Cleaning smoke alarms:
To clean your alarm, remove it from the mounting bracket as outlined here. You can clean the interior of your alarm (sensing chamber) by using compressed air or a vacuum cleaner hose and blowing or vacuuming through the openings around the perimeter of the alarm. The outside of the alarm can be wiped with a damp cloth. After cleaning, reinstall your alarm, verify the green LED is on and test your alarm by using the Test Button. If cleaning does not restore the alarm to normal operation, the alarm should be replaced.
- Check environmental conditions:Reset the alarm.
- Humidity, steam and condensation can cause false alarms. Causes of condensation are:
- Extreme temperatures changes.
- High ambient humidity.
- Unit being installed in an uninsulated electrical box mounted on a ceiling beneath an attic. If this condition exists you’ll want to move the alarm. Click here to see the correct alarm placement in your user’s manual found in our Download Center.
- Check to see if there is a cooling/heating register, a ceiling fan or an open window within 3 feet of the alarm. If there is, move the alarm away from the source of the increased airflow. Click here to see the correct alarm placement in your user’s manual found in our Download Center.
- Check the temperature of the room. Smoke alarms operate at 40 degrees to 95 degrees Fahrenheit. Carbon monoxide alarms operate at 40 degrees to 100 degrees Fahrenheit.
Some current model smoke alarms have a processor that retains certain error conditions, such as a weak battery. The error condition should reset when the battery is replaced but sometimes it does not and must be manually reset to clear the error.
To reset an AC unit with a battery backup:
Turn off the power to the smoke alarm at the circuit breaker.Remove the smoke alarm from the mounting bracket and disconnect the power. Remove the battery. Press and hold the test button for at least 15 seconds. The unit may chirp or alarm for a few seconds before going silent.Reconnect the power and reinstall the battery. The unit will chirp once when the power is restored and should not chirp afterwards.
To reset a DC only unit:
Remove the battery. Press and hold the test button for at least 15 seconds. The unit may chirp or alarm for a few seconds before going silent.Reinstall the battery. The unit will chirp when the battery is first connected but should not chirp afterwards.
- An electrical condition may be causing the power to the unit to be interrupted.
If the AC power to the unit is interrupted, the unit will chirp when the power is restored. This could be caused by power surges. If the chirping seems to occur at about the same time in the evening or morning, it could be due to a surge created when the power company switches electrical grids to meet demand. Check to see if the chirp (or chirping) occurs when something else in the house is turned on such as an exhaust or attic fan, a heater, etc.
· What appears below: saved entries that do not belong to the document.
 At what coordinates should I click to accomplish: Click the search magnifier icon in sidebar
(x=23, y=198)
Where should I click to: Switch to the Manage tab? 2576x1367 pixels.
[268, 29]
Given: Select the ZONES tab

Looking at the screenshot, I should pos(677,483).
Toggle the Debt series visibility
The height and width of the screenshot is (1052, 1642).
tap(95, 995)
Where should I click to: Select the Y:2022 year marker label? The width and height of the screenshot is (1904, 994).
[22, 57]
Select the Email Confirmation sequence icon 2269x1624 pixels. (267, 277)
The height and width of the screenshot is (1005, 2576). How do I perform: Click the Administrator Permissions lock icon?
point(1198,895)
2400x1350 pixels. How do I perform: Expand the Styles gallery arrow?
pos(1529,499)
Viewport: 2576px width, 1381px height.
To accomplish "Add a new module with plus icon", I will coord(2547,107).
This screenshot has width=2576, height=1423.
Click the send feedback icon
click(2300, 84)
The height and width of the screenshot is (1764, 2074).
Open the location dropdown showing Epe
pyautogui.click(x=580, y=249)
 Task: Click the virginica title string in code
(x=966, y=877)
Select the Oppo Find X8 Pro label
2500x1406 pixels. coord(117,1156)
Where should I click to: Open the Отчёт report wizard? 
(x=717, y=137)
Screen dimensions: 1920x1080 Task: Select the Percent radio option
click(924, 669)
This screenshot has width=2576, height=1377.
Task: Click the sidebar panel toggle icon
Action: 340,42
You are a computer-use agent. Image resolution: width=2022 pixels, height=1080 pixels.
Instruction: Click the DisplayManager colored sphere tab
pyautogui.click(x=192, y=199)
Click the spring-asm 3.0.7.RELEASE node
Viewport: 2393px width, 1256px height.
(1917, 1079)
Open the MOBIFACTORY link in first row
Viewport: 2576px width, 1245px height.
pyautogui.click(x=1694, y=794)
If the smoke alarm is connected to a circuit with such a device, the alarm may chirp when the other device is switched on. If this is the case and the device is plugged into a wall outlet, move it to another outlet on a different circuit. If it is a hardwired device, have an electrician investigate it. These conditions can be minimized by installing your alarms on a dedicated circuit in compliance with NFPA requirements.
- Replace the alarm.
If none of these conditions exist and the suggestions don't alleviate the symptom, the alarm should be replaced. Age may be a factor. Smoke and heat alarms should be replaced every 10 years, and carbon monoxide and combination alarms should be replaced every 7 years. Most of our alarms have a 5 year warranty from date of purchase (check your user manual for details). A date code is stamped on the label attached to the back of the unit.